Hey, I have a list of NCBI ID and gi number and they are the ID/number for the whole bacteria gene. I want to build a fasta file with only the 16s rRNA gene from the bacteria associated these ID and gi#. Does anyone know if there is a quick way of doing it? Is there a search that you can just enter the whole bacteria genome ID and then specify the 16srRNA gene. Alternatively, does anyone know the primer sequences that can extract the 16s gene? if so, I guess I can run the PCR simulation to extract out the 16S region from the whole genome.
You have a list of ids and gis, am I right?
Save the list to the text-file, 16s-sRNAs.txt, each id in a new line,
Go to Batch Entrez:
Read the text on the page, it’s important.
1) select a correct nucleotide database in the upper left corner of the page. The text on the page explains the difference.
2) select your File in the middle of the menu - 16s-sRNAs.txt from your computer.
3) go to Retrieve - right side of the manu.

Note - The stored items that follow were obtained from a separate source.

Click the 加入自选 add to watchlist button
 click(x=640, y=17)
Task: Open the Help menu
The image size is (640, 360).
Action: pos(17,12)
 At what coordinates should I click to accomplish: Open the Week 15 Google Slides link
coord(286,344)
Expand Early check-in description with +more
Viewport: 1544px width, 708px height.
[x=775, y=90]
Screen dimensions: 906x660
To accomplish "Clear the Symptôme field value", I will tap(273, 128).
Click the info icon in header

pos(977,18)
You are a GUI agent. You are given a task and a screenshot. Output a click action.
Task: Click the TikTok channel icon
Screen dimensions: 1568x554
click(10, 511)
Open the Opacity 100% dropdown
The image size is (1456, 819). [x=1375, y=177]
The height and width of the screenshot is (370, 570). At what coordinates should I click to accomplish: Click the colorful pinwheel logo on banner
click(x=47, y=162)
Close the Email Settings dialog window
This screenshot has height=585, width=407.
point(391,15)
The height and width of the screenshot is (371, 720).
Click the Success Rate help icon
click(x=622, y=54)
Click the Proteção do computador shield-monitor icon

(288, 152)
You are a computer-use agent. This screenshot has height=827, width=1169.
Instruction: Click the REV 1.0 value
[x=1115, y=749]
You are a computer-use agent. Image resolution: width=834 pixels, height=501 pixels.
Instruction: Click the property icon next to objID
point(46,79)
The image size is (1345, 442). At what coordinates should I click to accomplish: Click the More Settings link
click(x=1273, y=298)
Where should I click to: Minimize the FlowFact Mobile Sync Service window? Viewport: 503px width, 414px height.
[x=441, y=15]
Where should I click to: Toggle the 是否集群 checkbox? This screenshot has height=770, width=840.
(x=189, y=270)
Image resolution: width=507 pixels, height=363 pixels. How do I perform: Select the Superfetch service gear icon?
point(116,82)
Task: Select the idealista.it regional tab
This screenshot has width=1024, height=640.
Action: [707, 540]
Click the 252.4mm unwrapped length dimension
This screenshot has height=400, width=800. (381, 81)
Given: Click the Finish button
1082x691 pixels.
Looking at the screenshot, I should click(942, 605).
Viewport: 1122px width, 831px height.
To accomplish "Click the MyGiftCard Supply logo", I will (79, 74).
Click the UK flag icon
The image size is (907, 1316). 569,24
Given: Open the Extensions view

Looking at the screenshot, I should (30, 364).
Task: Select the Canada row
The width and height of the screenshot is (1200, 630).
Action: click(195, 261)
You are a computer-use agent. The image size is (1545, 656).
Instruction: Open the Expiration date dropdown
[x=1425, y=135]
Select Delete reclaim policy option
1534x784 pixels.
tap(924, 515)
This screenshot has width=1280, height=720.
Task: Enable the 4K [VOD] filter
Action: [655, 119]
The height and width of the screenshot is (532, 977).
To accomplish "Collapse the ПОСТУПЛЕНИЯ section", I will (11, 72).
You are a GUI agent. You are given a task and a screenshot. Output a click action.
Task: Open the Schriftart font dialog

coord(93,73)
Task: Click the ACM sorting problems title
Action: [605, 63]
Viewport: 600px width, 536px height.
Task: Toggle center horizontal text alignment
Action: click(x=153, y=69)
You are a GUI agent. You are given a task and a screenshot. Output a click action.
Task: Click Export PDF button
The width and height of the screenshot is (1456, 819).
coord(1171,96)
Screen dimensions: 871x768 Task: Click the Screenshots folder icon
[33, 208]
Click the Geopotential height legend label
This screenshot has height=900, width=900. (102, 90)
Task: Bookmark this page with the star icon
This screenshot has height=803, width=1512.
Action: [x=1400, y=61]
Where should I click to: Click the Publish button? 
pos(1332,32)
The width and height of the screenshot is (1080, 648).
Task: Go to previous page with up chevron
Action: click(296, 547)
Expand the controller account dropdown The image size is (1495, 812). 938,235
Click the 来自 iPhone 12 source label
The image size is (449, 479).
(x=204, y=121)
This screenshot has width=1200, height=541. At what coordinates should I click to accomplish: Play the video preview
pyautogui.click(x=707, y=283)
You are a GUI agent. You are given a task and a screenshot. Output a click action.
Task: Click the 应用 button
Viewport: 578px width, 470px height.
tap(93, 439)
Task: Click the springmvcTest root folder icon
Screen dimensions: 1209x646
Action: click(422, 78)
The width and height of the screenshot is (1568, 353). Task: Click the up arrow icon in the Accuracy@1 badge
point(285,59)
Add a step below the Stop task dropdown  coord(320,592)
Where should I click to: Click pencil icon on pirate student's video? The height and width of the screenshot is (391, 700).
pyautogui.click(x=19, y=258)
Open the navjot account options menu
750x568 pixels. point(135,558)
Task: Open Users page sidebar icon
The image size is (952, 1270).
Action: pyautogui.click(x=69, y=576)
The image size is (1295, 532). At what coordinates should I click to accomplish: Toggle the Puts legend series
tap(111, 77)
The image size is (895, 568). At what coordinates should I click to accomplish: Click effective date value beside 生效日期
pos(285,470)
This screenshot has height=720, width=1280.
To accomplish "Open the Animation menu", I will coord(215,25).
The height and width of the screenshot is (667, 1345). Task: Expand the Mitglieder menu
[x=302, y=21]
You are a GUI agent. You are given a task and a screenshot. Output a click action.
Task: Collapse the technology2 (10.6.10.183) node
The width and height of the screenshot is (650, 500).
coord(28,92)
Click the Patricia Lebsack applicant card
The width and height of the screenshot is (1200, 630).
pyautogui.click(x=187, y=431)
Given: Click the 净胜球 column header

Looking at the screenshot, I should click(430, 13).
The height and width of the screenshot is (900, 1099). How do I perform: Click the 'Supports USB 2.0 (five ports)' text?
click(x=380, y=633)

In some time you will see what nucleotide sequences NCBI has for this list of IDs.
You can make a database out of the sequences with makeblastdb.
See the following papers, if you need additional information:
The variability of the 16S rRNA gene in bacterial genomes and its consequences for bacterial community analyses.
Then and now: use of 16S rDNA gene sequencing for bacterial identification and discovery of novel bacteria in clinical microbiology laboratories.
16S rRNA Gene Sequencing for Bacterial Identification in the Diagnostic Laboratory: Pluses, Perils, and Pitfalls
NCBI has a 16s microbial blast database. It is available here. Get that file. Then use
blastdbcmd from blast+ package to retrieve the sequences you need. Look into the
-entry_batch option where you can provide the gi # (for now this will work but gi's are going away in September 2016).